Article 5(5). Plans of workings. Following its previous comments, the Committee notes that, according to section 234 of the Mines and Minerals Act, certain works may only be erected or constructed upon the approval of the plan by the mining commissioner, including machinery or plant used for the treatment of ores, concentrates, tailings, slimes or other residues; dumps; dams for the storages of waste water or slimes; compounds for the employees; buildings of a permanent natures; sewage disposal works; recreation grounds and roads. Section 239 of the Act also provides that certain works may be constructed without the plan being approved, including dumps other than tailings; residences for not more than 32 persons and roads not exceeding 4 metres in width without artificial surface. The Committee also notes the Government’s indication that the Mining Inspectorate monitors plans of working for mines. The Committee takes notes of this information.
Article 13(1)–(4). Rights of workers and their representatives. The Committee previously noted the Government’s reference to paragraph 5(d) of the national policy on OSH on worker’s right to refuse to undertake unsafe work and section 4(1) of the Labour Act (No. 16/1985) on workers committees.
The Committee notes the Government’s indication that the draft OSH Act provides for specific rights of workers and their representatives with respect to OSH issues in all workplaces, particularly section 22 on workers’ rights and section 38 on OSH representatives and committees. The Committee urges the Government to pursue its efforts to give full effect to Article 13 of the Convention to ensure the rights of workers and their representatives, including through the adoption of the OSH Act in the near future.

C182 - Observation (CEACR) - adopted 2020, published 109th ILC session (2021)

The Committee takes note of the Government’s report and the supplementary information provided in light of the decision adopted by the Governing Body at its 338th Session (June 2020).
The Committee notes the observations of the Zimbabwe Congress of Trade Unions (ZCTU) received on 31 August 2019 and 29 September 2020, respectively.
Article 4(3) of the Convention. Periodic examination of the list of hazardous work. The Committee previously noted the Government’s indication that following the adoption of the Labour Amendment Act of 2015, focus would be given to the revision of its supporting regulations, including the list of the types of hazardous work. 
The Committee notes the Government’s information in its report that the amendments to the Labour Act are still ongoing and that once the draft Bill is adopted, the Ministry of Public Service, Labour and Social Welfare will proceed to revise the list of types of hazardous work.
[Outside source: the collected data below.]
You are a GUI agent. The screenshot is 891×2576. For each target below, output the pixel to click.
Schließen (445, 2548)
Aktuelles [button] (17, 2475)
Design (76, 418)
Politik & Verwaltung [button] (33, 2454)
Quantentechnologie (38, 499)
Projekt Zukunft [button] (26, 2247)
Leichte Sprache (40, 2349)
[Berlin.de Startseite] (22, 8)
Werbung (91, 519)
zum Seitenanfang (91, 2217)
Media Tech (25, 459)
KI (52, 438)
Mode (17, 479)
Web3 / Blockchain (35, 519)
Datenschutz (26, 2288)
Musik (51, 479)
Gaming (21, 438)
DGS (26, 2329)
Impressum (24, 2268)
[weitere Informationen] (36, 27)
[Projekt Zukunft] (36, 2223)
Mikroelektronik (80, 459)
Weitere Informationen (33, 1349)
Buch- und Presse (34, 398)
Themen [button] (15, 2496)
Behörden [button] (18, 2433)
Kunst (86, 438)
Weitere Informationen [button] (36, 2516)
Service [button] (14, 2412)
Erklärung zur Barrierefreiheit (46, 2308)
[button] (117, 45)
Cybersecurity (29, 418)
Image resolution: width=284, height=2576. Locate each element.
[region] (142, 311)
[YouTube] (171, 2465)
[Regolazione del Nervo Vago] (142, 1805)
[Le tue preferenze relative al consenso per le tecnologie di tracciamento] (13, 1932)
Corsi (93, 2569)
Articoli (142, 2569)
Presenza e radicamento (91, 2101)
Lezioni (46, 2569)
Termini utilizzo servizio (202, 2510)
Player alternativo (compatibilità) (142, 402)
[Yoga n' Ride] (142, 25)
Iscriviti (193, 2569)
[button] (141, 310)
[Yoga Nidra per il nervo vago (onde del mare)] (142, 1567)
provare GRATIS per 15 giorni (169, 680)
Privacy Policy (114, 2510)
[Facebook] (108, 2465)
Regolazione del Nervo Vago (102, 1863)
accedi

Observing that the Government has been referring to the revision of the list of types of hazardous work since 2003, the Committee once again urges the Government to take the necessary measures to ensure that the list of types of hazardous work prohibited to children under the age of 18 years is revised, adopted and enforced, in the near future. It requests the Government to provide information on any progress made in this regard.
Article 7(2). Effective and time-bound measures. Clause (a). Preventing the engagement of children in the worst forms of child labour. Access to free basic education. In its previous comments, the Committee noted the Government’s information that it had been implementing the Basic Education Assistance Module (BEAM) as well as the School Feeding Programme in order to ensure that vulnerable children are able to go to school and to ensure their attendance and retention in schools. The Committee noted, however, from the UNESCO Education For All National Review 2015, Zimbabwe, that while school enrolments remained relatively high, about 30 per cent of the approximately 3 million children enrolled in primary school did not complete the seven-year primary cycle. This report also indicated that the Government efforts were far from meeting the needs of about 1 million children who belonged to poor and disadvantaged families. The Committee urged the Government to strengthen its efforts to ensure access to free basic education to all children, particularly children from poor and disadvantaged families.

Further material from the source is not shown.